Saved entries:

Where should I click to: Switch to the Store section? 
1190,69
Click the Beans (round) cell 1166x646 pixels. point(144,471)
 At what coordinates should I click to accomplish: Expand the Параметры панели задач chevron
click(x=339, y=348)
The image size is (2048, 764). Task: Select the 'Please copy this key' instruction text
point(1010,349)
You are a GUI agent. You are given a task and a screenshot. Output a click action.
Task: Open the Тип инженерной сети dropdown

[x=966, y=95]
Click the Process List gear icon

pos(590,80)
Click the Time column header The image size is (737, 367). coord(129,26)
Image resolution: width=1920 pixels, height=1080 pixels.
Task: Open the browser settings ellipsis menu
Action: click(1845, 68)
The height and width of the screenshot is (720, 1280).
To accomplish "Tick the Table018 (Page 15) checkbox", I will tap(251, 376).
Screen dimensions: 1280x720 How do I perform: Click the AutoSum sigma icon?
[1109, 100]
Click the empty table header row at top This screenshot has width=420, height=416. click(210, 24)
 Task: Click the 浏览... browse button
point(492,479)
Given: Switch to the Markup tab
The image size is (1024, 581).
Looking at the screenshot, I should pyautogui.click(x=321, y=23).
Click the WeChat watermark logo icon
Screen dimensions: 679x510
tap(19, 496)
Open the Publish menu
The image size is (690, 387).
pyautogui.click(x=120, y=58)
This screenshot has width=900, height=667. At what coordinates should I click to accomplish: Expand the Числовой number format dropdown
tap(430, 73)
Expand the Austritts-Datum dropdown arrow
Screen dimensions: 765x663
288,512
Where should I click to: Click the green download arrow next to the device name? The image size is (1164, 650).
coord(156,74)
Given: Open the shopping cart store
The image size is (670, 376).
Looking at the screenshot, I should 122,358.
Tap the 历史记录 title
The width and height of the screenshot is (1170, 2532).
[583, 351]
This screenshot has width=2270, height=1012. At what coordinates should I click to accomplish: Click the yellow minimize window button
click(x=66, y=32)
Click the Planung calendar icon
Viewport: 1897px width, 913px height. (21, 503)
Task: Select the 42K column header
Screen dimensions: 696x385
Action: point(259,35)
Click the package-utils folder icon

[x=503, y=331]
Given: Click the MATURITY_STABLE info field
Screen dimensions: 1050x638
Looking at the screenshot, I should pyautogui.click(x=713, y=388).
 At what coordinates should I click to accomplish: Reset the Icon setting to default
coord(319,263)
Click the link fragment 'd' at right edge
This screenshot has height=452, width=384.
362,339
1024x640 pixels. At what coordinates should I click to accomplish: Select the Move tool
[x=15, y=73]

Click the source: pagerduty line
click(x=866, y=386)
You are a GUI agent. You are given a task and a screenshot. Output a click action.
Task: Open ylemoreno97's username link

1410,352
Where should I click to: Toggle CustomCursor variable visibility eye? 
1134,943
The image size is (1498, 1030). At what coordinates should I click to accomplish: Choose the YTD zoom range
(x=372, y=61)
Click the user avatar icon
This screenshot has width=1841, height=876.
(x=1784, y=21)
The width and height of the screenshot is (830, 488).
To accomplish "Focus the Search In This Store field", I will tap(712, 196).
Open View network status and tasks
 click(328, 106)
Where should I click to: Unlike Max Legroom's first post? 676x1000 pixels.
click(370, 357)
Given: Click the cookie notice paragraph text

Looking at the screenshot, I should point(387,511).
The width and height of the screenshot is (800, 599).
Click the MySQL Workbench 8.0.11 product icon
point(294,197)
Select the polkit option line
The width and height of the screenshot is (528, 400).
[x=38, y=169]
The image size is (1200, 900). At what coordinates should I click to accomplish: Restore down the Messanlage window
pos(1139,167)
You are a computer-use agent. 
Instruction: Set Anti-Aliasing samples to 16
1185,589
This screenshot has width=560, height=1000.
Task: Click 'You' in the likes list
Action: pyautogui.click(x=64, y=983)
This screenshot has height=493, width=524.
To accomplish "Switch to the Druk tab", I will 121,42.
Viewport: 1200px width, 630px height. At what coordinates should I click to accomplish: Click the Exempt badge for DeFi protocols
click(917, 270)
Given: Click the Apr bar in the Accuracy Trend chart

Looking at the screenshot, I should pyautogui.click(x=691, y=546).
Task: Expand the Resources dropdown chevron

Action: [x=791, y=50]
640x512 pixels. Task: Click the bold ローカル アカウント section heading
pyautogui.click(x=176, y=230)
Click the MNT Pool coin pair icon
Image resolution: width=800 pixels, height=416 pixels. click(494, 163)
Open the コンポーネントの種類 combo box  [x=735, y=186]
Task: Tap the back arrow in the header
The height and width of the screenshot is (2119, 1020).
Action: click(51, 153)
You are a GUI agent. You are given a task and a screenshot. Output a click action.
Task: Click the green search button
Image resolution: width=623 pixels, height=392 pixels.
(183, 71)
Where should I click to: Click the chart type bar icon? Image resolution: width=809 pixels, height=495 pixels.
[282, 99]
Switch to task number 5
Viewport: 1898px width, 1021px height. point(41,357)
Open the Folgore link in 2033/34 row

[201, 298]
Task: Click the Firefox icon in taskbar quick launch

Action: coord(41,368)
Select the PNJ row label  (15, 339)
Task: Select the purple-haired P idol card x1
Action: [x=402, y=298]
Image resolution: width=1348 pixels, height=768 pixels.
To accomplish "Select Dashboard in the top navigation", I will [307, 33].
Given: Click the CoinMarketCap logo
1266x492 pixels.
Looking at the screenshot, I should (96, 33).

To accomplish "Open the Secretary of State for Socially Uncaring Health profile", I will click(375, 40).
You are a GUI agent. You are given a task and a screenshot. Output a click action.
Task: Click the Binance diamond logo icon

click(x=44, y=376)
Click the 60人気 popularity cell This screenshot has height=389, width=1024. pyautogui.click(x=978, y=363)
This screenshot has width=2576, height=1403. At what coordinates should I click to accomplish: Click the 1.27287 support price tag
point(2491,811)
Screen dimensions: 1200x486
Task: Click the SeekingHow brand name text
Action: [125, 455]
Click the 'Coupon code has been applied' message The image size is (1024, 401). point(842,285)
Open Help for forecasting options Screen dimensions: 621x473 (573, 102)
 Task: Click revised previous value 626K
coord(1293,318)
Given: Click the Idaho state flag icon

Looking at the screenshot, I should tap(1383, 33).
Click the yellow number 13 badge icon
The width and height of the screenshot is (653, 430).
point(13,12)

**WHAT THE EXERCISE ASKS:**
Each line from the one with "Click the yellow number 13 badge icon" through the last line of the records must be written out word for word. Include nothing else.

**THE COMPLETED TASK:**
Click the yellow number 13 badge icon
The width and height of the screenshot is (653, 430).
point(13,12)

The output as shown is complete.